Sensory Processing Disorder (SPD)

 

Sensory Processing Disorder (SPD) is common among those on the spectrum. While Autism and SPD to go hand and hand, you can have SPD and not be Autistic. Sensory Processing Disorder in short is a neurological disorder that causes someone to process their senses differently. This causes a person to respond and receive input from their senses more intense or less than the average person. For some, this may mean they are extra sensitive to the stimuli around them. While other's are sensory seeking and crave sensory input. Being able to process all your senses in a level manner is such a gift that people take for granted. Feeling things differently can bring on anxiety and stress for a person with SPD. Imagine if everything was too loud, too soft, too wet, too bright, it's all too much. And a person is not just subjected to these feelings every so often, this is every day. SPD effects all of your senses- constantly. These intense interactions involve an in-difference to pain, texture, sound, temperature, smell, and visual stimuli. Things deemed a simple task, such as brushing your hair or washing your face become difficult even painful. These sensory issues can also limit someone's variety of food intake due to texture and smell. For Olive personally, she has geographic tongue as well as sensory issues. So, things like mint are extra 'spicy'. And citric things cause white patches on her tongue to flair up. On top of mainly preferring only crunchy food, she insists on not trying anything new. This is common.

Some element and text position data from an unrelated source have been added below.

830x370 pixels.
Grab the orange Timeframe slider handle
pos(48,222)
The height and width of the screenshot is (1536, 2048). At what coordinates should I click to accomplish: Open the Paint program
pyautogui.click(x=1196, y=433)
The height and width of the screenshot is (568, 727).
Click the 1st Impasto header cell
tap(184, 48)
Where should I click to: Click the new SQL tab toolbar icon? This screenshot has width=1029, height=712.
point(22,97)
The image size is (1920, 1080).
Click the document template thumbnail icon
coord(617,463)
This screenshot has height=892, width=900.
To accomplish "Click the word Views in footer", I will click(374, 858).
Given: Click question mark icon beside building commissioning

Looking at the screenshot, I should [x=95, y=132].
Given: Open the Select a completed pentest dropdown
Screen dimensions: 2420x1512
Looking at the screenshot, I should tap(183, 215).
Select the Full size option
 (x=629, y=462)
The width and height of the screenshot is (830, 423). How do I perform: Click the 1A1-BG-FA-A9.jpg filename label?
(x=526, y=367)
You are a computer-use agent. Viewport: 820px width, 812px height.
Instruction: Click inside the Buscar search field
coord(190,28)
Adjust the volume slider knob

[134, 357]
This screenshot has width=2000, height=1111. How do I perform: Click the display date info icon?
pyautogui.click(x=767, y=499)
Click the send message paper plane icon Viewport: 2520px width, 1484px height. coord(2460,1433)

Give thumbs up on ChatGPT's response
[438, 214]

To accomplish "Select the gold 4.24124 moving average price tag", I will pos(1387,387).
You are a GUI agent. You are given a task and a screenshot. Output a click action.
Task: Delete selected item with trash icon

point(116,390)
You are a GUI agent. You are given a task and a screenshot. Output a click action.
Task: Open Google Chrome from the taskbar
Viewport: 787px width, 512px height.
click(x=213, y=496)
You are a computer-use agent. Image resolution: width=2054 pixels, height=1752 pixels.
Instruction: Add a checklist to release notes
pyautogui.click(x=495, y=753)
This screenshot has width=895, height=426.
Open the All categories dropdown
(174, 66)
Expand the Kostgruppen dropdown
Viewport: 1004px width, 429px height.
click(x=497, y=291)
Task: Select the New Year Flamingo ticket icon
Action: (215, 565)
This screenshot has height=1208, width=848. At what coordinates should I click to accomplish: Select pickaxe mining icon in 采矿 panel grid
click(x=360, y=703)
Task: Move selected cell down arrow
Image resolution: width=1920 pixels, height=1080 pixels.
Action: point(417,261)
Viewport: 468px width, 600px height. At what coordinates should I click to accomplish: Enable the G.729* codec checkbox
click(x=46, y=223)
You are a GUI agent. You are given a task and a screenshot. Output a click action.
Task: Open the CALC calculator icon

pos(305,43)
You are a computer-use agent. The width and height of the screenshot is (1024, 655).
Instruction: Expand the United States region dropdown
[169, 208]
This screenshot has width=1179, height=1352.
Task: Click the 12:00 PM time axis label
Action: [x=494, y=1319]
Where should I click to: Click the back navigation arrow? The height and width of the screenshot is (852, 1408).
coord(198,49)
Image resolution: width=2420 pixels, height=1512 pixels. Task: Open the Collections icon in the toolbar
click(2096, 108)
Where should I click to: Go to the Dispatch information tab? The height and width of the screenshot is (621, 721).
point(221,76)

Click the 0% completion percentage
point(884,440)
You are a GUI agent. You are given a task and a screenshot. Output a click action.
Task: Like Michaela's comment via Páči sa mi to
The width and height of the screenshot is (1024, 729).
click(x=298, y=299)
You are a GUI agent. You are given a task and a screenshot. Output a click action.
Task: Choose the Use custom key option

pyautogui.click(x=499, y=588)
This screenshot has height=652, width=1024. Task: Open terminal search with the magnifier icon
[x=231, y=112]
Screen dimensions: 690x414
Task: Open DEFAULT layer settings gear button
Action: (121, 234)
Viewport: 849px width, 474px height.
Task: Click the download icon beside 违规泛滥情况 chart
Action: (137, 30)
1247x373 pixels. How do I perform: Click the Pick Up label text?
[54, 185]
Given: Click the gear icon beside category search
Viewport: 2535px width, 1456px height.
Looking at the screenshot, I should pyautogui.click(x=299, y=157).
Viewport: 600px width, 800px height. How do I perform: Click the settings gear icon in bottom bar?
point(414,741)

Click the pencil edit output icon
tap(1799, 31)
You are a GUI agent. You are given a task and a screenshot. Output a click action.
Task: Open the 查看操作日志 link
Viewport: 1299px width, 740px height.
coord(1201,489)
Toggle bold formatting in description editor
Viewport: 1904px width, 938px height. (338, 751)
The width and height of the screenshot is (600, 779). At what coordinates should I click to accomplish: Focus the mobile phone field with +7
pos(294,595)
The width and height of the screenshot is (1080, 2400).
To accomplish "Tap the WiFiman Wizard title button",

Things the average person may not think twice about may catch a person with SPD off guard. Crowds may make a person feel uneasy and over whelmed. While you may only hear the chatter in the coffee shop. A person with sensory sensitivities hear the buzzing lights, the grinding coffee, the constant dinging of the door as people walk in and out. It can cause someone to become over aroused and panic. Being over stimulated can send a person into a meltdown or a panic attack. This is where stimming can come in, this is used to self regulate their senses. Stimming short for self stimulating behavior, and is extremely useful for a person. Stimming can help provide a person with the sensory input they desire and need to regain their sense of calm. Taking a closer look at SPD will help you get a better understanding of a person, and a more clear view of the reason behind a person's behavior.